Imperceptiblement, l'atmosphère du récit devient sombre: l'empereur meurt et avec lui l'ère (le rythme du temps, des jours, des semaines, des années) qui porte son nom, la santé du propriétaire décline tellement qu'il est contraint de quitter sa demeure et son immense jardin. Malgré les rapprochements entre le jeune couple locataire et le couple âgé propriétaire, une atmosphère empreinte de froid imprègne la vie quotidienne présageant l'arrivée de désagréments. D'ailleurs, ils surviennent très vite: le décès du propriétaire implique la vente de la maison et de son pavillon. Comme le jeune couple ne peut acheter le pavillon, c'est la mort dans l'âme qu'il doit chercher un autre toit. Mais quitter le pavillon c'est aussi quitter Chibi et ses facéties, Chibi et ses visites ensoleillées. C'est aussi quitter ce quartier ancien, si calme, si représentatif du Japon traditionnel avec ses jardins, ses arbres, ses lanternes de pierre à l'entrée des propriétés, pour aller s'installer dans un Japon plus moderne et moins compréhensible. C'est quitter un lieu plein de sérénité pour une ville plus agitée. Et lorsque le départ sonne, l'absence de Chibi est cruelle: Chibi dont la vie s'est arrêtée une nuit, loin du chemin tortueux.
"Le chat qui venait du ciel" est le premier roman du poète Hiraide qui en fait un roman intimiste où est magnifié un Japon "hors du temps", le Japon des poètes, le Japon de ceux que peine l'essor de la modernité et de la civilisation de béton qu'elle engendre. Or, Chibi est la lueur d'espoir: l'espoir que l'émerveillement sera toujours possible malgré le béton qui rogne sur les demeures de la ville.
Un roman-poème où certaines descriptions sont une succession de haïkus. Un voyage hors du temps, dans une réalité de l'impermanence, dans un mode de l'éphémère qu'il faut saisir avec subtilité pour l'apprécier à sa juste valeur.
Un roman qui ne laissera indifférent ni les amoureux des chats ni les amateurs de littérature japonaise...si en plus les lecteurs font partie des deux catégories c'est le bonheur assuré!
Merci Carson (et le swap lit-thé-rature de Loutarwen!) pour cette belle découverte!

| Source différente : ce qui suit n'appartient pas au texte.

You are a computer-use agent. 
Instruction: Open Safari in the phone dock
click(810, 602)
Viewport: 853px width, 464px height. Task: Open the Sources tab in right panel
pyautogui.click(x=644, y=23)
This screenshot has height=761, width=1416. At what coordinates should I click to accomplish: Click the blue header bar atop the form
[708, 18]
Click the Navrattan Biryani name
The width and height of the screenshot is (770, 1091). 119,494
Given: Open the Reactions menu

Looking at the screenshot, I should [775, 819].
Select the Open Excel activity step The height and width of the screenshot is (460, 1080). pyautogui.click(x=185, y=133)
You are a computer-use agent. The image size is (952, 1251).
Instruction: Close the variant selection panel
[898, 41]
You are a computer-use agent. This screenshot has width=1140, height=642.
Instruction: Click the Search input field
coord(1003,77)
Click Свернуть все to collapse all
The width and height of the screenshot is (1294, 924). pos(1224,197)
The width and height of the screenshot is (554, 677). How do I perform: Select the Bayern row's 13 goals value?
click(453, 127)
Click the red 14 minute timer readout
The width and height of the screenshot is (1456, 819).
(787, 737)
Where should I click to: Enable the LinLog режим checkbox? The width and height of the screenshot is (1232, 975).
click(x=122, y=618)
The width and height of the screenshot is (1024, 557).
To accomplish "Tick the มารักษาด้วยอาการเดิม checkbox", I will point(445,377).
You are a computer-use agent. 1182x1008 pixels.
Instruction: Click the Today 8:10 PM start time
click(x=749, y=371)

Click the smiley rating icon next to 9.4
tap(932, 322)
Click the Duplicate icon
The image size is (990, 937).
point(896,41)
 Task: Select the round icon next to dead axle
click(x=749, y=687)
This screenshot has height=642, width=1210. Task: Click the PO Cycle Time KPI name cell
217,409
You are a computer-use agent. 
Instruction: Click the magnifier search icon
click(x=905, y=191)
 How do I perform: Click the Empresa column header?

Roman traduit du japonais par Elisabeth Suetsugu


17 commentaires:

Larkéo a dit…

ma libraire parle de toi !
http://tournezlapage.canalblog.com/archives/2007/12/18/7279270.html

cathulu a dit…

Très joli billet !

http://www.leslecturesdeflorinette.com a dit…

Encore un magnifique roman magnifiquement présenté que je m'empresse de noter !!

yueyin a dit…

Quelle merveille... impossible de résister à tant de poésie... je note et surligne du même geste !!!!

sylire a dit…

C'est un joli petit livre ! J'avais beaucoup aimé.

Katell a dit…

@larkéo: les coïncidences sont étranges parfois ;-) Cela me fait plaisir de savoir qu'elle passe de temps à autre chez moi :-)
@cathulu: merci cathulu :-)
@florinette: j'espère que tu apprécieras autant que moi la lecteure de ce roman quand l'occasion s'offrira à toi.
@yueyin: carson connaissait mes points faibles ;-) Et ça n'a pas fait de pli: j'ai plongé avec délices dans cette belle histoire.
@sylire: :-D l'as-tu chroniqué que je mette en lien ton avis?

Flo a dit…

Il est dans mon challenge 2008 !
Je n'ai lu que du bien de ce livre et j'ai hâte de le lire :)
Bonnes vacances Katell !

moustafette a dit…

Noté, évidemment !

Naina (http://notesdelecture.canalblog.com) a dit…

Tu as très bien retranscris l'atmosphère de ce petit roman. Il est vraiment très agréable à lire.

sylire a dit…

Je l'ai lu avant d'avoir mon blog. Je n'ai pas fait de billet.

Katell a dit…

@flo: je te comprends ;-) Bonnes vacances à toi aussi :-D
@moustafette: :-D
@naina: merci naina, ton compliment ne va droit au coeur :-)
@sylire: ;-)

Joelle a dit…

Je l'avais déjà noté dans ma LAL et tu ne fais que confirmer ce choix ! Cela a l'air d'être une belle lecture :)

Katell a dit…

@joelle: oui une très belle lecture!

Naniela a dit…

On m'a offert ce petit livre et je viens de le terminer. Tu en parles merveilleusement bien.

Vanessa a dit…

Je viens d'en faire un billet... je suis sûr qu'il te plaira (pas très humble la fille mais bon...)
http://iam-like-iam.blogspot.com/2008/05/chasseur-et-protecteur-de-lenfance.html

Vanessa a dit…
Ce commentaire a été supprimé par l'auteur.
Michaela a dit…

Bonjour, je decouvre ce blog. Je pense m'y arreter un peu pour lire. Bon dimanche chez vous.